Emevi Sarayları — İslam Sanatında Sivil Mimari Örnekleri
Emeviler
Dört Halife Dönemi’nden (632–661) sonra Müslüman Arap devletinin yönetimi Emeviler’e geçmiştir. 661'de Hz. Ali’nin öldürülmesinden sonra başlayan Emevi Hanedanlığı, 750'de Abbasiler tarafından yıkılıncaya değin Arap Yarımadası’nda hükmünü sürdürmüştür.
İlk Emevi halifesi olan Muaviye devletin başkentini Şam yapmış, bu dönemde devletin sınırları genişlemiştir. Devlet sınırlarının genişlemesiyle birlikte farklı kültürlerle etkileşim yaşayan Emeviler’in sanatı da bu etkileşimden payına düşeni almıştır.
Özellikle mimari yapılar bölgeden bölgeye farklılık göstermiş bu da İslam medeniyetinde zengin bir mimari ve sanat anlayışının doğmasına sebep olmuştur. Böylelikle Emeviler döneminde İslam mimarisinin ilk anıtsal yapıları ortaya çıkmaya başlamıştır.

* * *

**Görev 1**
Sayfa metninde "Özellikle mimari yapılar" ifadesini içeren sözcüklerden başlayıp "ortaya çıkmaya başlamıştır." ifadesinden sonra biten bölümü hiç değiştirmeden döndürün.
Sayfa metni ile kayıtlar birbirinden bağımsız iki ayrı malzemedir.

* * *

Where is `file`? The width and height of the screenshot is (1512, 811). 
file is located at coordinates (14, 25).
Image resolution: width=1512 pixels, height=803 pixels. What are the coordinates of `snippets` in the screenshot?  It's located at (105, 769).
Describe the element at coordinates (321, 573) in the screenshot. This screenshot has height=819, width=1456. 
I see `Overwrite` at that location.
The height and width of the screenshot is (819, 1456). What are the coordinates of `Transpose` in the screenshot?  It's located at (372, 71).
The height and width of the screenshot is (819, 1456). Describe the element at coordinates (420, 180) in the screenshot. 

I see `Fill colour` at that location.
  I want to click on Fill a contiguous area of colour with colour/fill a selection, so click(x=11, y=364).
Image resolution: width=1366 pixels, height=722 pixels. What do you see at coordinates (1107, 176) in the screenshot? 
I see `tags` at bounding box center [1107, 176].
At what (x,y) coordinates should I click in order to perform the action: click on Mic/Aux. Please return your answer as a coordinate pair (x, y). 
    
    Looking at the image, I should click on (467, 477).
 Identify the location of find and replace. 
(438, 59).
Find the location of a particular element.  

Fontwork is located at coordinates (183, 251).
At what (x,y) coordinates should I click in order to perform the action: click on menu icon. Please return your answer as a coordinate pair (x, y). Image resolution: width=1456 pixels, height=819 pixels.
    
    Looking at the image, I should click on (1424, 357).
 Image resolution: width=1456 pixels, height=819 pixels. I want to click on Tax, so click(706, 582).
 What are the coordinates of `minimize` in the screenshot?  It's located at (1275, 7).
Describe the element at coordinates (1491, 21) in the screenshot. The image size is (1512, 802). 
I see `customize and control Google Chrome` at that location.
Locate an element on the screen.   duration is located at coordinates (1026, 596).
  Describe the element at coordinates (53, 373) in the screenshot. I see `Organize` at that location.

* * *

**Görev 2**
Kayıtlarda "Describe the element at coordinates (1491, 21)" ifadesini içeren satırdan başlayın, kayıtların son satırından sonra durun. Bu aralıktaki satırları, ilk ve son satır dahil, aynen yeniden yazın.

**Beklenen yanıt 1**
Özellikle mimari yapılar bölgeden bölgeye farklılık göstermiş bu da İslam medeniyetinde zengin bir mimari ve sanat anlayışının doğmasına sebep olmuştur. Böylelikle Emeviler döneminde İslam mimarisinin ilk anıtsal yapıları ortaya çıkmaya başlamıştır.

**Beklenen yanıt 2**
Describe the element at coordinates (1491, 21) in the screenshot. The image size is (1512, 802). 
I see `customize and control Google Chrome` at that location.
Locate an element on the screen.   duration is located at coordinates (1026, 596).
  Describe the element at coordinates (53, 373) in the screenshot. I see `Organize` at that location.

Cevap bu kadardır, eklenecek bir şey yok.